▶ SOURCE EXTRACT:
· · ·
Gaucho Major keenly uncovers the duplicitous side of human nature.

The Los Angeles pop-rock duo of Max Espinosa (vocals, guitar) and Mike Pappas (songwriting, production) shines a jazzy, truthful light on “Blue Ribbon,” an eye-opening, witty new single that instantly challenges people to reveal their true identities.

“It’s basically a song about the American lie in privilege. There’s a lot that goes into that, and there’s a lyric in there, ‘Be happy that you’ve left where you’ve come from.’ While growing up in LA, I saw people come here from all walks of life,” said Espinosa.

“I noticed a difference with someone coming from Detroit, St. Louis or Cleveland; they just wanna erase where they came from. They’re happy to shed it. But when I go to New York, people are like, ‘I’m from Pittsburgh, or I’m from Ann Arbor,’ and they’re just proud about it. They’re past lives aren’t thrown away.”

Throughout “Blue Ribbon,” Gaucho Major elegantly retrieves those discarded past selves as thoughtful piano, soulful sax, mystical electric guitars, sauntering bass and cozy drums unearth the importance of living authentically.

Espinosa playfully sings, “Be happy to leave where you came from/There’s everything here under the sun/The crowd back there/They ain’t got much to go on/Careful where you step, son/We just did the lawn/It’s good to be on the board/Even if you’re a pawn.”

“The verses are very much like a parody and a caricature’s story. When I get to the chorus, I actually sing and do my normal voice. It’s a wink, a smile and a nod to what people expect in life, especially with the rise in social media, and people filtering out 90 percent of their real life to give you a 10 percent glimpse of the good times,” Espinosa said.

Espinosa and Pappas started delving into “Blue Ribbon’s” refreshing theme of uncovering inauthentic selves last summer. The duo received a songwriting prompt for the track from the KDC Guild’s Kristopher Malone, who will include “Blue Ribbon” on his upcoming multimedia concept album, Welcome to the Cise Pavilion.
· · ·
▶ YOUR TASKS:
• 1. Using the "Blue Ribbon" article, explain in one to three sentences what Espinosa noticed that lies behind the lyric "Be happy that you've left where you've come from."
• 2. Continue the "Blue Ribbon" article from where it stops.
The records have nothing to do with the "Blue Ribbon" article.
· · ·
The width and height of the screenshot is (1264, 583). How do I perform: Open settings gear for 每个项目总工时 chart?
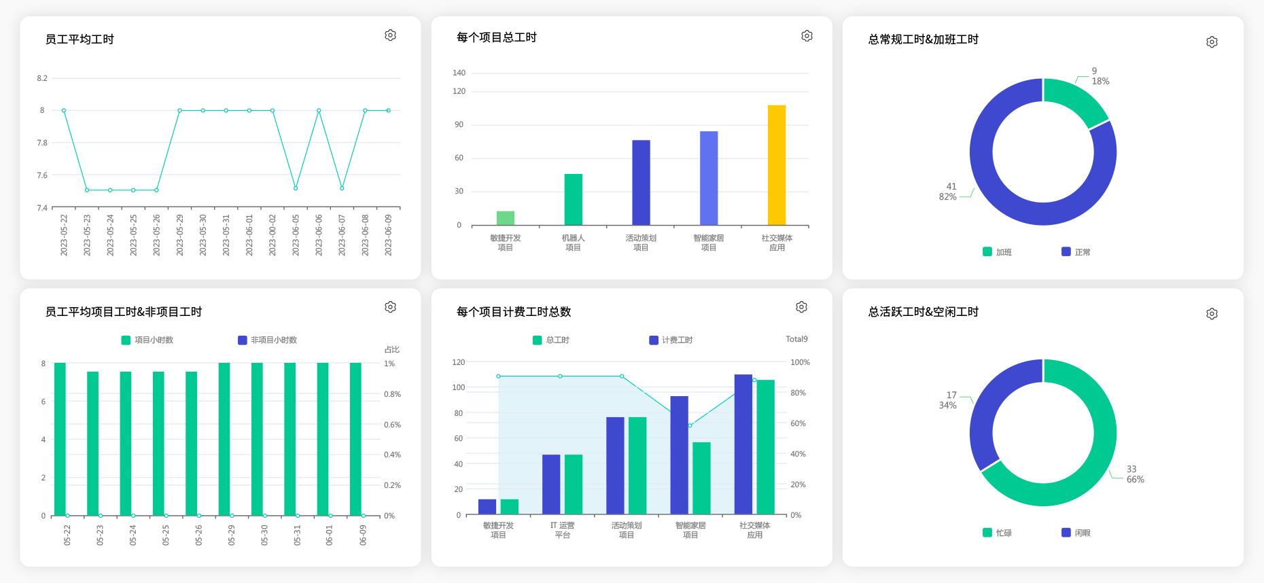[807, 36]
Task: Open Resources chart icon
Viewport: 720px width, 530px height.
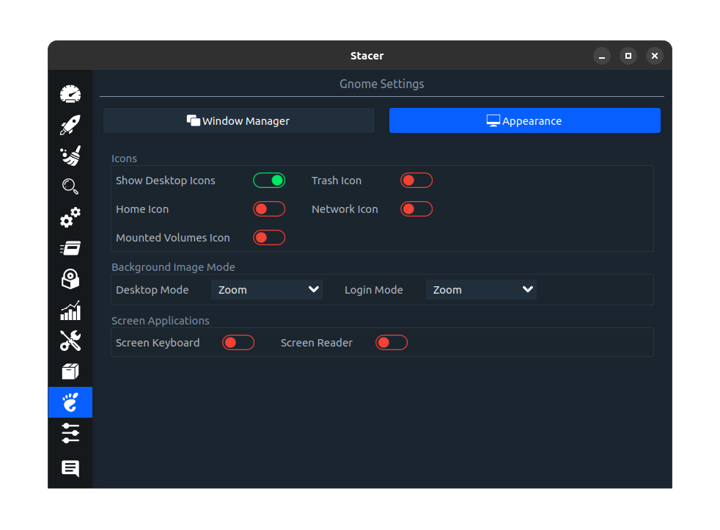Action: 70,311
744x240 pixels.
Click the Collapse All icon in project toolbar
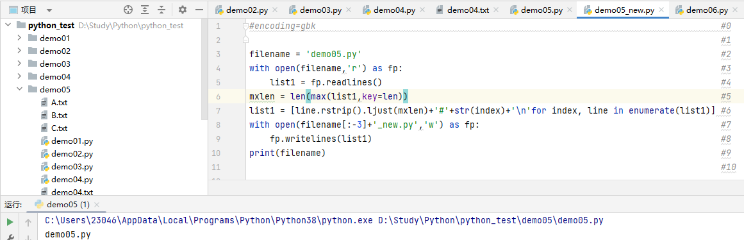pyautogui.click(x=161, y=10)
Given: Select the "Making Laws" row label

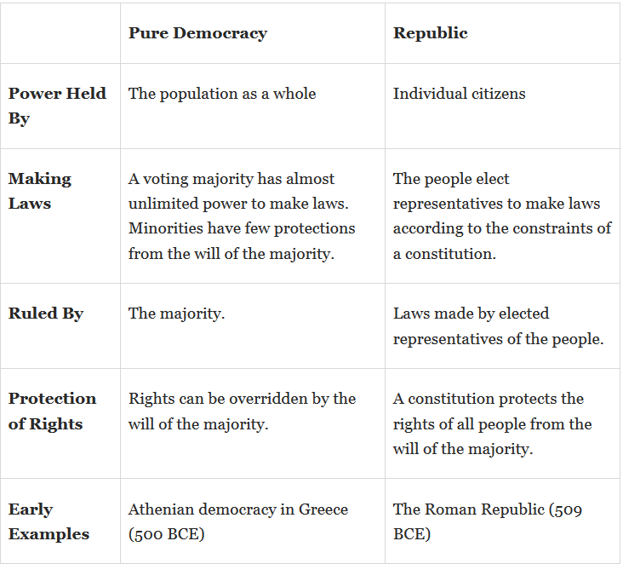Looking at the screenshot, I should [x=40, y=191].
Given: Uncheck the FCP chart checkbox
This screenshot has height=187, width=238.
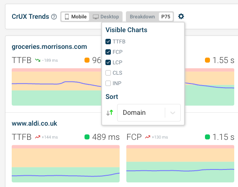Looking at the screenshot, I should [x=108, y=52].
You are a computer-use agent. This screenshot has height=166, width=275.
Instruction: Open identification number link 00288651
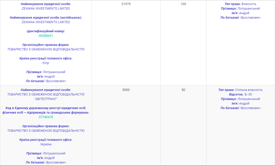(x=46, y=36)
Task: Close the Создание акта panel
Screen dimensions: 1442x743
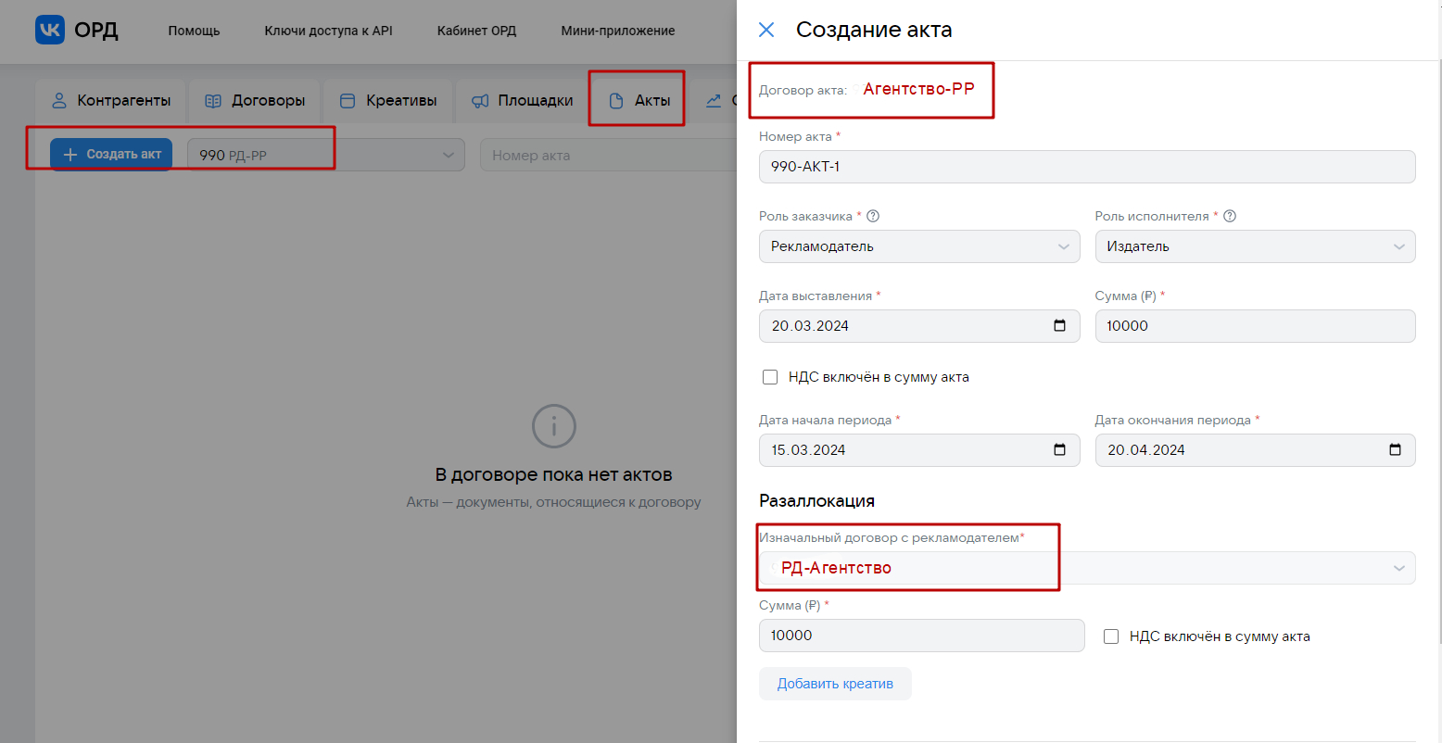Action: coord(766,30)
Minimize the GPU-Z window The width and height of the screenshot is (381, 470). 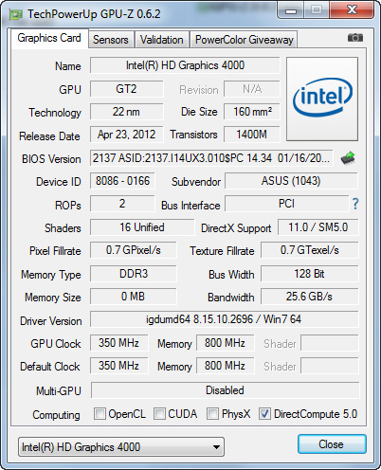[x=291, y=10]
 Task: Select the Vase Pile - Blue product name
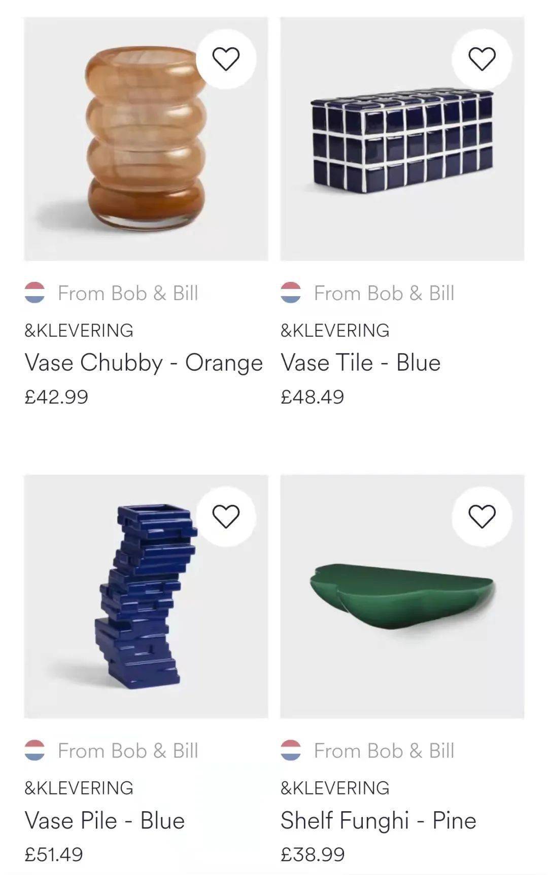tap(105, 820)
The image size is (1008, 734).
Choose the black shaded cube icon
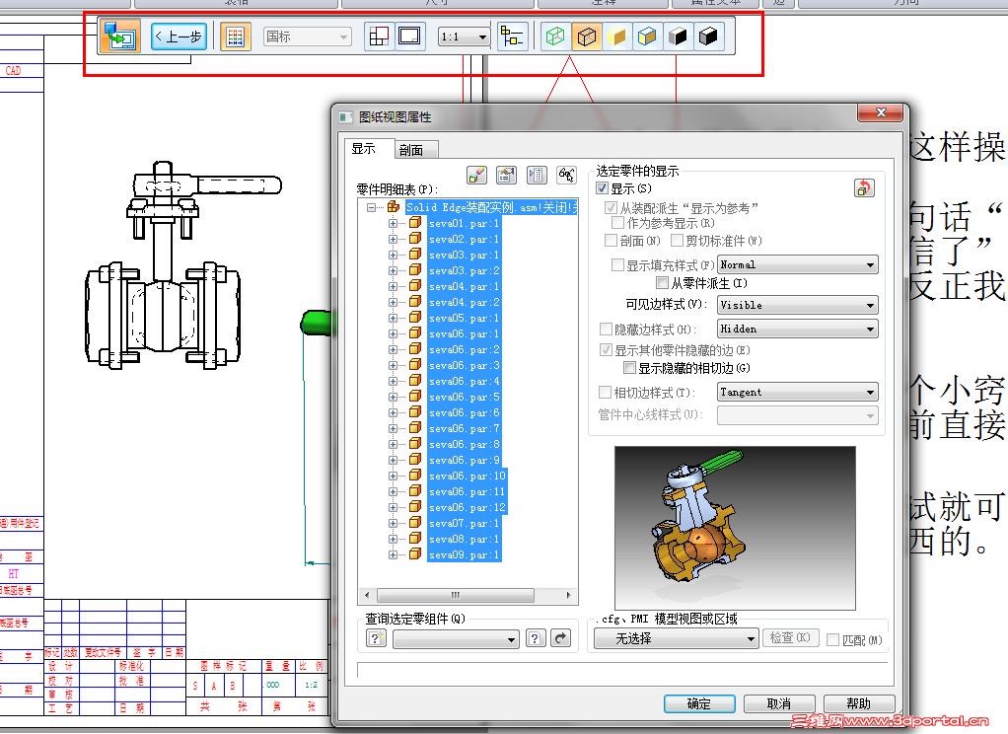708,37
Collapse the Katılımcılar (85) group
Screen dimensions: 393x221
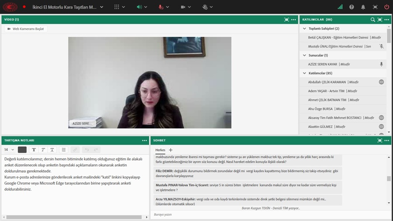[x=304, y=73]
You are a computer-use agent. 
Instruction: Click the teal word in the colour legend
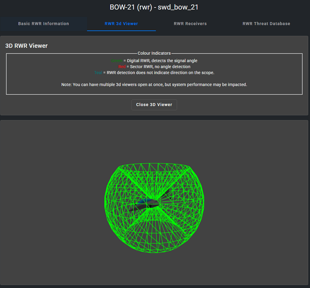pos(98,73)
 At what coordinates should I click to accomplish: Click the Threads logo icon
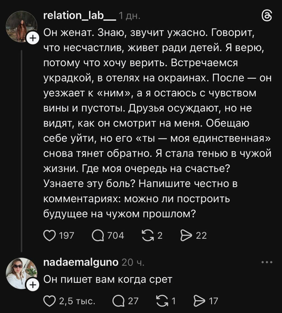point(268,16)
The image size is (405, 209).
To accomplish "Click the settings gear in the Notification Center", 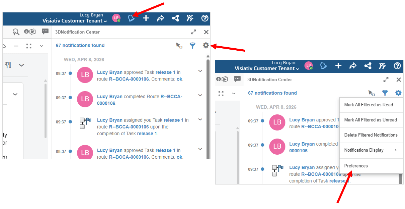I will pyautogui.click(x=206, y=45).
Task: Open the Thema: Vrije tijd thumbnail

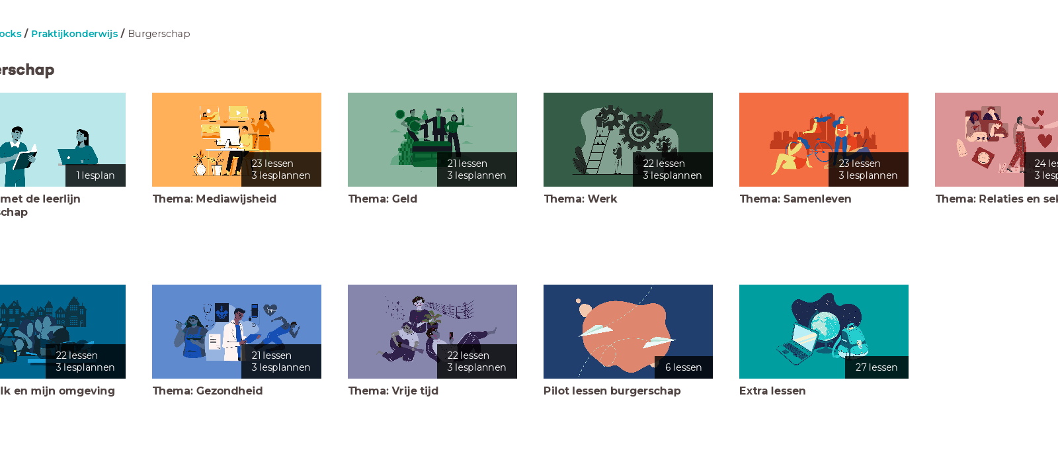Action: [432, 332]
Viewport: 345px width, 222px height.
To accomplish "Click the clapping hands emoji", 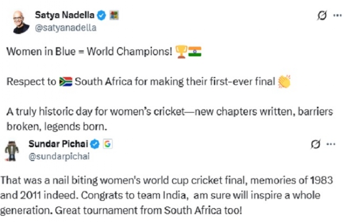I will pyautogui.click(x=284, y=82).
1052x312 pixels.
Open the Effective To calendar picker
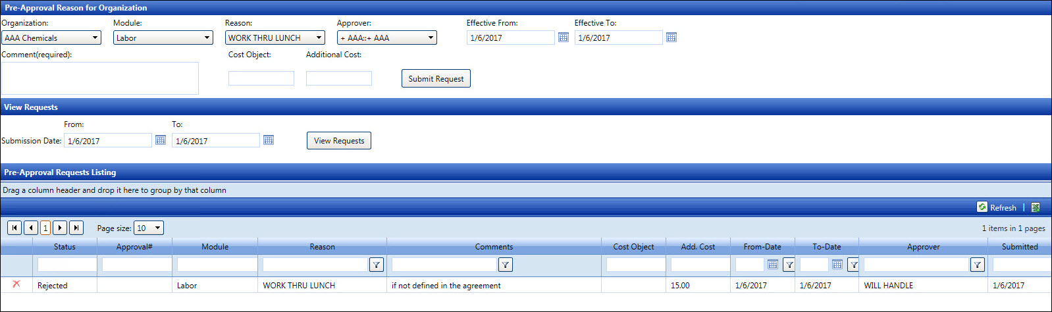coord(671,38)
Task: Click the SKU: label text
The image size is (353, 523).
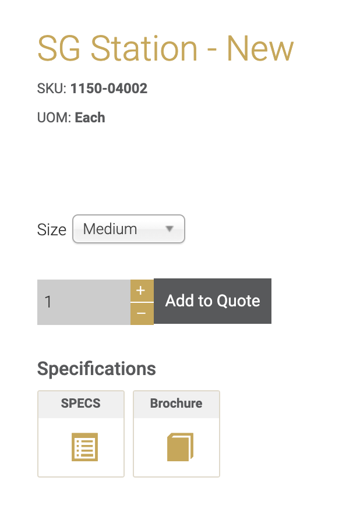Action: [52, 89]
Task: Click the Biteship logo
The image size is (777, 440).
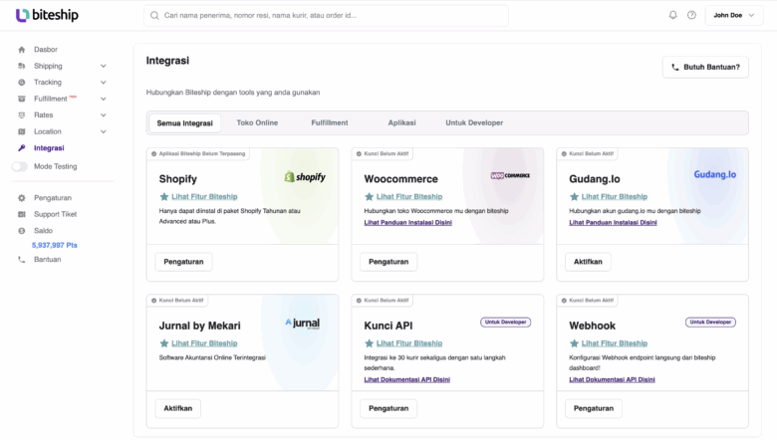Action: click(x=47, y=15)
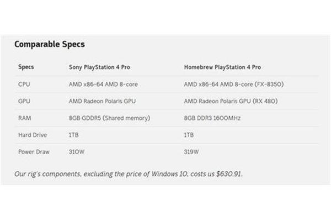Click the Sony column's AMD 8-core CPU cell
The height and width of the screenshot is (221, 331).
[103, 85]
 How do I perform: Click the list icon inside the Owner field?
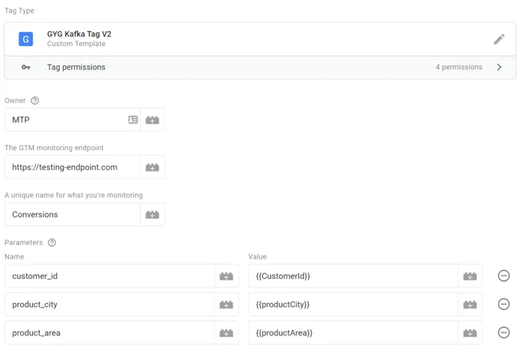pyautogui.click(x=132, y=119)
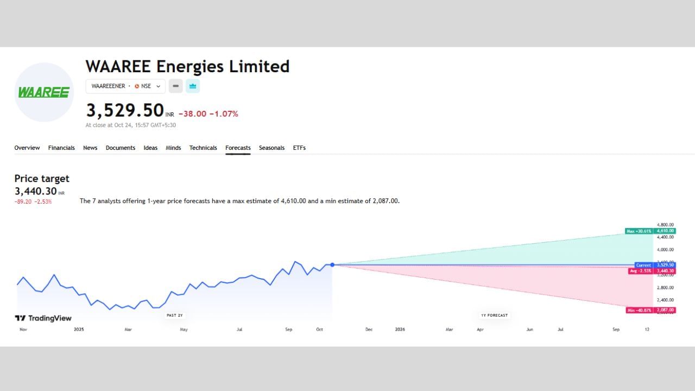Select the teal crown trade icon
Screen dimensions: 695x391
coord(193,86)
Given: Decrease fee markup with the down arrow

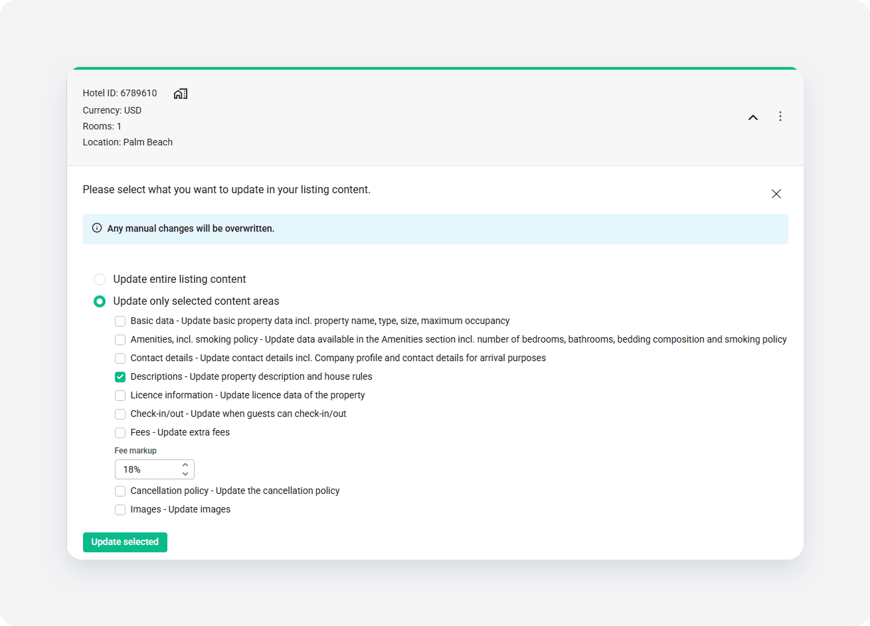Looking at the screenshot, I should pyautogui.click(x=185, y=474).
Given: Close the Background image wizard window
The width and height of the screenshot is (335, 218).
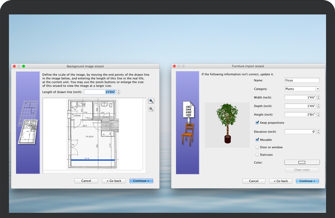Looking at the screenshot, I should (14, 66).

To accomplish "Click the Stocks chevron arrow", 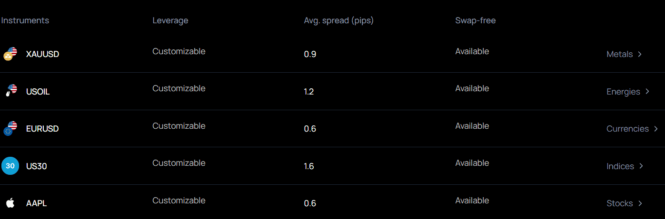I will pos(640,203).
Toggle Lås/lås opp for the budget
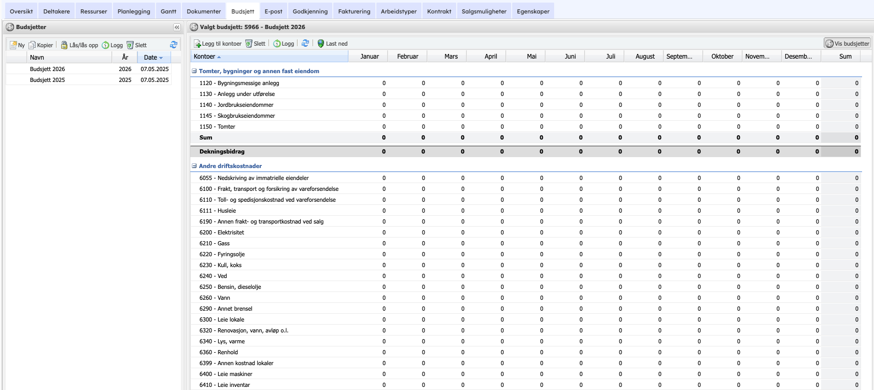This screenshot has width=874, height=390. 79,45
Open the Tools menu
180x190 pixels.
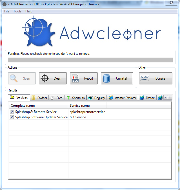click(x=17, y=11)
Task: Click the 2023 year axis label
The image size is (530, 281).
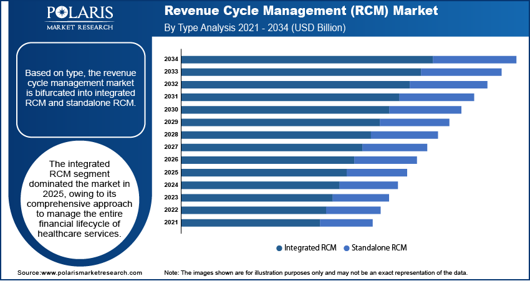Action: pos(171,198)
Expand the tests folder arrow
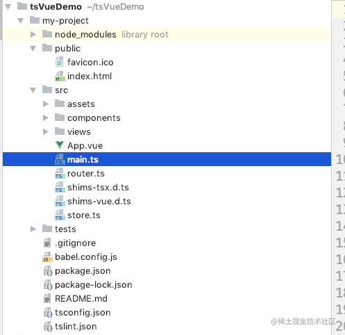This screenshot has height=335, width=345. pyautogui.click(x=33, y=229)
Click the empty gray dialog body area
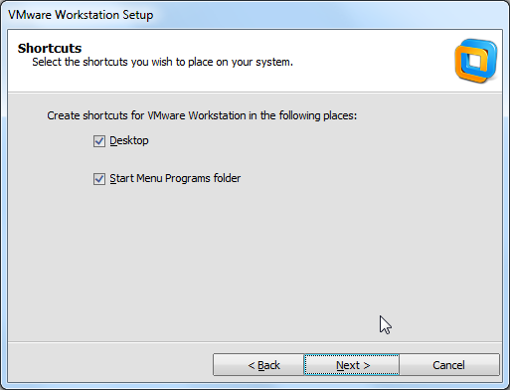 255,259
· · ·
▶ ANSWERS TO EACH TASK:
• 1. Growing up in LA, he saw that people who moved there from places like Detroit, St. Louis or Cleveland wanted to erase where they came from and were happy to shed it. In New York, by contrast, people proudly said they were from places like Pittsburgh or Ann Arbor and didn't throw away their past lives.

• 2.
“We basically brainstormed this certain segment of the story, and it was this long scene of what an ideal life would look like. It’s the notion of a trophy family and how you’re supposed to live in America, and I thought it was perfect for me to write about it. That was enough for me to get going on creating the soundscape and everything for the song,” said Espinosa, who’s influenced by Steely Dan.

To solidify the track’s first-rate, jazz-inspired sound, Gaucho Major invited a talented roster of musicians, including Kevin Hannah (drums), Kateri Lirio (piano) and Kapil Raman (sax), to collaborate remotely for “Blue Ribbon” over a six-month period.

“We started in July with the skeleton build to get the bones of the track, and that’s just the thematic elements of the song and not even the lyrics or anything. When it came to recording the parts, we did a rough demo in August to send out to our drummer,” Espinosa said.

“We picked Kevin because he’s got amazing gospel chops; he’s got groove. When we got the drums back, we decided to build everything on top of it. We ended up getting those back in late September and recorded everything else in October. And then we sent it off to get mixed in November.”